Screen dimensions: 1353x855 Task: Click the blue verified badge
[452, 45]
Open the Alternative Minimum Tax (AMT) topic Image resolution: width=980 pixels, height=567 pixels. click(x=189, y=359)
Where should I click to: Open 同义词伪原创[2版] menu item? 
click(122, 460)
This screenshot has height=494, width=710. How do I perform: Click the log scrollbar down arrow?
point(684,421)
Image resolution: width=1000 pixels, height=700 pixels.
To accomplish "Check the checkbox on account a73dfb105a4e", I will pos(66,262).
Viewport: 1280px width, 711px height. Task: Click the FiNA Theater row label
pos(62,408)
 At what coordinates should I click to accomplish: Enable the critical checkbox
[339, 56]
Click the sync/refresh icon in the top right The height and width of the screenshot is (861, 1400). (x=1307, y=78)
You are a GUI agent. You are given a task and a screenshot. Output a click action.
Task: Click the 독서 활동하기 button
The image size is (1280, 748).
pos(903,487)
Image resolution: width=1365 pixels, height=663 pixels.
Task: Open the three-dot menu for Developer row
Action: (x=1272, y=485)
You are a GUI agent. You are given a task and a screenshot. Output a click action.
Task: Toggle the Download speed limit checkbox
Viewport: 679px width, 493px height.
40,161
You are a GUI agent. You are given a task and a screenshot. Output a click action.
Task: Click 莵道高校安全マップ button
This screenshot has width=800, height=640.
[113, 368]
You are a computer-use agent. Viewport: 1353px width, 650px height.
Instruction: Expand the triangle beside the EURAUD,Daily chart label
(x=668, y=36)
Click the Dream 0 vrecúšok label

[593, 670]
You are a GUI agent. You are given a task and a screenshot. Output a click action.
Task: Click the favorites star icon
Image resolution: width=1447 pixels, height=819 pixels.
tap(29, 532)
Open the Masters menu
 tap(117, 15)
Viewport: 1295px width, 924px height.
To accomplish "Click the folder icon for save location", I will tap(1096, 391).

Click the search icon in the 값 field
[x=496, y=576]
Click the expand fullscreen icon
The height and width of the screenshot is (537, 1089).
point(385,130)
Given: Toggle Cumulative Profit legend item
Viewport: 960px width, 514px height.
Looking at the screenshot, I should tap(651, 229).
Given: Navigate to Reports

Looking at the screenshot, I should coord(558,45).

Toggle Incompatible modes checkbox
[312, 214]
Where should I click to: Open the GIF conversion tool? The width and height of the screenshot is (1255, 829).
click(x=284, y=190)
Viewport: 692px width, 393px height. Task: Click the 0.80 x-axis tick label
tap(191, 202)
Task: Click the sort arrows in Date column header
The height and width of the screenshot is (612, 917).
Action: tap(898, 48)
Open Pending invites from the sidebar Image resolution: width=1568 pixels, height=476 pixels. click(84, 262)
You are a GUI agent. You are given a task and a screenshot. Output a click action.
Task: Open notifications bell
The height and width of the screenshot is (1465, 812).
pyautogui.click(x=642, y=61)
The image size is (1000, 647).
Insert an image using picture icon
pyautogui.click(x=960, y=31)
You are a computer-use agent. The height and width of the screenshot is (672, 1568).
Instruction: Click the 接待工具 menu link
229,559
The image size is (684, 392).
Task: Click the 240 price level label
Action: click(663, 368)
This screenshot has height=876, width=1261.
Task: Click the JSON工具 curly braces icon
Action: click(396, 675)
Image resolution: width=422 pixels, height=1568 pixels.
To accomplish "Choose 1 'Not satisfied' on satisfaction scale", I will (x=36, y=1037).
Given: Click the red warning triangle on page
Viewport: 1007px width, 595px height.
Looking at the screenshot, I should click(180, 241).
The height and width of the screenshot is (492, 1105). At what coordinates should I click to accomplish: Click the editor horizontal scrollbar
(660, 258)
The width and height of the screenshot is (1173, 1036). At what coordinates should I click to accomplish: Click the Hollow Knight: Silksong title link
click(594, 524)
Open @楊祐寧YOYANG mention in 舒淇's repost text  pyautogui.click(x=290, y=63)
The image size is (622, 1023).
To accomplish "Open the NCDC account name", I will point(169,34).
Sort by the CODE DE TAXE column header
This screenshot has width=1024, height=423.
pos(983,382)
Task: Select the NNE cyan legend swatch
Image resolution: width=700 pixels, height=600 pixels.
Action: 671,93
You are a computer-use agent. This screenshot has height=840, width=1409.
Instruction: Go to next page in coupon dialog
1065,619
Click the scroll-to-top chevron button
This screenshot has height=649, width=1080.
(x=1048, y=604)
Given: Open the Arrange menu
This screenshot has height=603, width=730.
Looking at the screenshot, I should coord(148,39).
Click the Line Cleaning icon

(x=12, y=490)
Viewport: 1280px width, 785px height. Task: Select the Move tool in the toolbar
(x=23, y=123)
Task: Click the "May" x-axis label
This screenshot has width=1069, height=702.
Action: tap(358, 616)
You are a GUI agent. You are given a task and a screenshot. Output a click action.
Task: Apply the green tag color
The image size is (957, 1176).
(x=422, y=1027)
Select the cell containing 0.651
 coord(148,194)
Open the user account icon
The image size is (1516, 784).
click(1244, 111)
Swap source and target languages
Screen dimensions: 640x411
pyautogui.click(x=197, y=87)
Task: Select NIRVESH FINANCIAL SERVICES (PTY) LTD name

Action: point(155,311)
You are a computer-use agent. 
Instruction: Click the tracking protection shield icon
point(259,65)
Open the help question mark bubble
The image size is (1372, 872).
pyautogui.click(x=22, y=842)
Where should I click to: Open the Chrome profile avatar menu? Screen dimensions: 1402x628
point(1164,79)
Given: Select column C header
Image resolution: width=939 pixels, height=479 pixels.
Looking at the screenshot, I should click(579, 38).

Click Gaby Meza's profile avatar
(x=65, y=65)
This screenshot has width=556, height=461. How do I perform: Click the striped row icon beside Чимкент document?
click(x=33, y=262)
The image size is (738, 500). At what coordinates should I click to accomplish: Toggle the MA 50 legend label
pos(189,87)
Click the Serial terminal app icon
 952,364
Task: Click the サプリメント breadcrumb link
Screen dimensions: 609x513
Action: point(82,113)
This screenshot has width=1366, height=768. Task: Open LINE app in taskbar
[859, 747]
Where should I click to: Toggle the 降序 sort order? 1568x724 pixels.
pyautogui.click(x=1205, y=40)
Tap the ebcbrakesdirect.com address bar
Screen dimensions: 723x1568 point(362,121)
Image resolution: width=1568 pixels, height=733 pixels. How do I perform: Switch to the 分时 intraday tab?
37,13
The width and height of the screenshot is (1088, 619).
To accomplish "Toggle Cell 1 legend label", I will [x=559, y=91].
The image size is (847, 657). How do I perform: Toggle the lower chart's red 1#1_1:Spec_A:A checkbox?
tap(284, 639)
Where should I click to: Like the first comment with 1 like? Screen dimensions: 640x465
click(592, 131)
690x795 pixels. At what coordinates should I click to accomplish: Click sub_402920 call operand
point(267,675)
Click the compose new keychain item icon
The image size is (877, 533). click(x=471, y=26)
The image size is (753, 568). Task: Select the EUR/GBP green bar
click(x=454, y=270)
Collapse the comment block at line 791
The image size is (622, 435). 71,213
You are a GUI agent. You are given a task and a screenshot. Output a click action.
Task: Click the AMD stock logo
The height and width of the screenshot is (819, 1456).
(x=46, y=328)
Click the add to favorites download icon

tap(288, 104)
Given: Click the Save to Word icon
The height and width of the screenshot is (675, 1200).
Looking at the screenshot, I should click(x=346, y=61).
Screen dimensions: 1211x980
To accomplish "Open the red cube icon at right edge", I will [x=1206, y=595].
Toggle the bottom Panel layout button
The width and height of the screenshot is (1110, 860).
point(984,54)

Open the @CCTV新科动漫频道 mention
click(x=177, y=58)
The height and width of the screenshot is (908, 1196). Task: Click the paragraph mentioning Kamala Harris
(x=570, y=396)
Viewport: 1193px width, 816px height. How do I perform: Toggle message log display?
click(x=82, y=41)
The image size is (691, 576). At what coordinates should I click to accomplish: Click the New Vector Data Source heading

------------------------------------------------

Exercise directions » Only the lines from the first line of the records through the line containing "Given: Toggle Cumulative Profit legend item" should be repeated, exactly as they appear.

Your response »
Screen dimensions: 1353x855 Task: Click the blue verified badge
[452, 45]
Open the Alternative Minimum Tax (AMT) topic Image resolution: width=980 pixels, height=567 pixels. click(x=189, y=359)
Where should I click to: Open 同义词伪原创[2版] menu item? 
click(122, 460)
This screenshot has height=494, width=710. How do I perform: Click the log scrollbar down arrow?
point(684,421)
Image resolution: width=1000 pixels, height=700 pixels.
To accomplish "Check the checkbox on account a73dfb105a4e", I will pos(66,262).
Viewport: 1280px width, 711px height. Task: Click the FiNA Theater row label
pos(62,408)
 At what coordinates should I click to accomplish: Enable the critical checkbox
[339, 56]
Click the sync/refresh icon in the top right The height and width of the screenshot is (861, 1400). (x=1307, y=78)
You are a GUI agent. You are given a task and a screenshot. Output a click action.
Task: Click the 독서 활동하기 button
The image size is (1280, 748).
pos(903,487)
Image resolution: width=1365 pixels, height=663 pixels.
Task: Open the three-dot menu for Developer row
Action: (x=1272, y=485)
You are a GUI agent. You are given a task and a screenshot. Output a click action.
Task: Toggle the Download speed limit checkbox
Viewport: 679px width, 493px height.
40,161
You are a GUI agent. You are given a task and a screenshot. Output a click action.
Task: Click 莵道高校安全マップ button
This screenshot has width=800, height=640.
[113, 368]
You are a computer-use agent. Viewport: 1353px width, 650px height.
Instruction: Expand the triangle beside the EURAUD,Daily chart label
(x=668, y=36)
Click the Dream 0 vrecúšok label

[593, 670]
You are a GUI agent. You are given a task and a screenshot. Output a click action.
Task: Click the favorites star icon
Image resolution: width=1447 pixels, height=819 pixels.
tap(29, 532)
Open the Masters menu
 tap(117, 15)
Viewport: 1295px width, 924px height.
To accomplish "Click the folder icon for save location", I will tap(1096, 391).

Click the search icon in the 값 field
[x=496, y=576]
Click the expand fullscreen icon
The height and width of the screenshot is (537, 1089).
point(385,130)
Given: Toggle Cumulative Profit legend item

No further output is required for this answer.